Prerequisites: Your CDK application code must be in a Git repository (we'll use CodeCommit in this example).

  1. Create a Pipeline Stack: It's a best practice to define your pipeline in a separate stack from your application stacks.

    // lib/pipeline-stack.ts
    import { Stack, StackProps } from 'aws-cdk-lib';
    import { Construct } from 'constructs';
    import { CodePipeline, CodePipelineSource, ShellStep } from 'aws-cdk-lib/pipelines';
    import * as codecommit from 'aws-cdk-lib/aws-codecommit';
    
    export class MyPipelineStack extends Stack {
      constructor(scope: Construct, id: string, props?: StackProps) {
        super(scope, id, props);
    
        const repo = codecommit.Repository.fromRepositoryName(this, 'MyRepo', 'my-cdk-app-repo');
    
        const pipeline = new CodePipeline(this, 'MyPipeline', {
          pipelineName: 'MyAppPipeline',
          synth: new ShellStep('Synth', {
            input: CodePipelineSource.codeCommit(repo, 'main'),
            commands: [
              'npm ci',       // Install dependencies
              'npm run build',  // Compile TypeScript
              'npx cdk synth',// Synthesize CloudFormation
            ],
          }),
        });
      }
    }
    
  2. Define an Application Stage: A "stage" in a CDK Pipeline is a deployable unit that typically contains one or more application stacks. You'll define this in a separate file.

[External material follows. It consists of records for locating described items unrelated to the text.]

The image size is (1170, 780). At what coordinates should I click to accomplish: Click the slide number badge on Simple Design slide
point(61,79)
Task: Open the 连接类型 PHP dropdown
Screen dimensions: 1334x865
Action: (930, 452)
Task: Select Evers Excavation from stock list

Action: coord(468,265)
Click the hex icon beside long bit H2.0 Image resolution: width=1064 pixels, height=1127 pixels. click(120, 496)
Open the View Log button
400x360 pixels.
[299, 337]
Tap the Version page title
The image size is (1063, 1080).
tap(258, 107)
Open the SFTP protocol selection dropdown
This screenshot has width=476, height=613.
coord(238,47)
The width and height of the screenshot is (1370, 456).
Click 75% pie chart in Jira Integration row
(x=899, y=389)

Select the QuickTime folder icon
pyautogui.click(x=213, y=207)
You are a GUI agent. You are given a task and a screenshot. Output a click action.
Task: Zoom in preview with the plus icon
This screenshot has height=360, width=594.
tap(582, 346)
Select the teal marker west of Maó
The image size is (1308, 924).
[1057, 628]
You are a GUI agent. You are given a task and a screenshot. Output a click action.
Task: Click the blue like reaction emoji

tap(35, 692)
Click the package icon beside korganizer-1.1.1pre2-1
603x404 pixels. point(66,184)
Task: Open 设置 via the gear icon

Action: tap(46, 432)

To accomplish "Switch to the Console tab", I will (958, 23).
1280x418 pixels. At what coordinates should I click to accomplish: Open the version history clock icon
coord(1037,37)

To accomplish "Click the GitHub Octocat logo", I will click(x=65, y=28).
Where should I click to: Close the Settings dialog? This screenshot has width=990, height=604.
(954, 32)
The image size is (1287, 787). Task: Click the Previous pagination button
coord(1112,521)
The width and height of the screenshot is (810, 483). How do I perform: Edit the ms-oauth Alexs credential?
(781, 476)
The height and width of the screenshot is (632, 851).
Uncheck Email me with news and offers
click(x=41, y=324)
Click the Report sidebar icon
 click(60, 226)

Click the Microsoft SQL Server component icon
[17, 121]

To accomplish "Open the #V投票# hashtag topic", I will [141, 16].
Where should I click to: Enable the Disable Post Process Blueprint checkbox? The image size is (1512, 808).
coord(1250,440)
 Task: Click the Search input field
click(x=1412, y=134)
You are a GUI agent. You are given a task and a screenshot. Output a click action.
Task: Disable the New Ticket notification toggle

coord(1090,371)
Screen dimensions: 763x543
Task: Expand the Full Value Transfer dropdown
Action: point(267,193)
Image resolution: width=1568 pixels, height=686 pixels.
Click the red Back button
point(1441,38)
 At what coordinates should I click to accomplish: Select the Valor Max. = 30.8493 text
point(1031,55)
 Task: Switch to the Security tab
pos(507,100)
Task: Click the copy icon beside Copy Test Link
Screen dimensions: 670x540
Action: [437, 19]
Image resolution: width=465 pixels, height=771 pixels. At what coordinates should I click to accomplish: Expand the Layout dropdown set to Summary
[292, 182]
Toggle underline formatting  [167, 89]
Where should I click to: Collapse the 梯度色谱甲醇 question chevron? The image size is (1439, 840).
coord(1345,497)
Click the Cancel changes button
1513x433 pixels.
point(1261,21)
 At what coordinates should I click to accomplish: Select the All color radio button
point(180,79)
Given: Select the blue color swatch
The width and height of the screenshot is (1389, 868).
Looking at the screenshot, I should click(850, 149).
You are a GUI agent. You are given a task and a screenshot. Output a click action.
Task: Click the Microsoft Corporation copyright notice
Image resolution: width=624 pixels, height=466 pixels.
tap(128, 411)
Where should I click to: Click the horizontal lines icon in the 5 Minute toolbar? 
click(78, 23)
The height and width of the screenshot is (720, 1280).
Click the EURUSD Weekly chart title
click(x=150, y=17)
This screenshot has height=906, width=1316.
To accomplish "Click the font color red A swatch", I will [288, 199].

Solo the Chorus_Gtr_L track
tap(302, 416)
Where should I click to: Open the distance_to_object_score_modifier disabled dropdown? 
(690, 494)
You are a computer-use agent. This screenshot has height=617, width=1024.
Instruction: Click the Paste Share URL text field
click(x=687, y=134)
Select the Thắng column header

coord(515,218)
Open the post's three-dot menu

    // lib/my-app-stage.ts
    import { Stage, StageProps } from 'aws-cdk-lib';
    import { Construct } from 'constructs';
    import { MyLambdaStack } from './my-lambda-stack'; // Your application stack
    
    export class MyAppStage extends Stage {
      constructor(scope: Construct, id: string, props?: StageProps) {
        super(scope, id, props);
    
        new MyLambdaStack(this, 'MyLambdaStack');
      }
    }
    
  3. Add the Stage to the Pipeline: Now, you add an instance of your MyAppStage to the pipeline.

    // In lib/pipeline-stack.ts, inside the constructor
    
    // ... after defining the pipeline
    
    pipeline.addStage(new MyAppStage(this, 'Deploy-Dev', {
      env: { account: '111122223333', region: 'us-east-1' },
    }));
    

How it Works

  • input: The CodePipelineSource points to the main branch of your CodeCommit repository. Any push to this branch will trigger the pipeline.
  • synth: This is the build step. The ShellStep defines the commands that CodePipeline will run to install dependencies, build your code, and synthesize the CloudFormation templates (cdk synth). The output of this step is a cdk.out directory, which is a Cloud Assembly artifact.
  • addStage: This adds a deployment stage to the pipeline. The pipeline will take the Cloud Assembly from the synth step and deploy the stacks defined in MyAppStage to the specified environment.

Adding More Stages (e.g., Staging and Production)

The real power comes from adding multiple stages. You can create a deployment process that promotes your code through different environments.

// In lib/pipeline-stack.ts

const devStage = new MyAppStage(this, 'Dev', {
  env: { account: '111122223333', region: 'us-east-1' },
});

pipeline.addStage(devStage);

pipeline.addStage(new MyAppStage(this, 'Prod', {
  env: { account: '444455556666', region: 'us-west-2' },
}), {
  // Add a manual approval step before deploying to production
  pre: [new ManualApprovalStep('PromoteToProd')],
});

In this example:

  1. The code is automatically deployed to the Dev environment.
  2. The pipeline then pauses at a manual approval step.
  3. An administrator must go into the CodePipeline console and approve the change before the same code is deployed to the Prod environment.

Conclusion

CDK Pipelines provides a high-level abstraction that dramatically simplifies the process of creating robust, self-mutating CI/CD pipelines for your infrastructure. By defining your pipeline in the same language as your application and infrastructure, you create a unified, powerful, and maintainable system for automating your deployments. It's the standard, recommended way to ship CDK applications to production.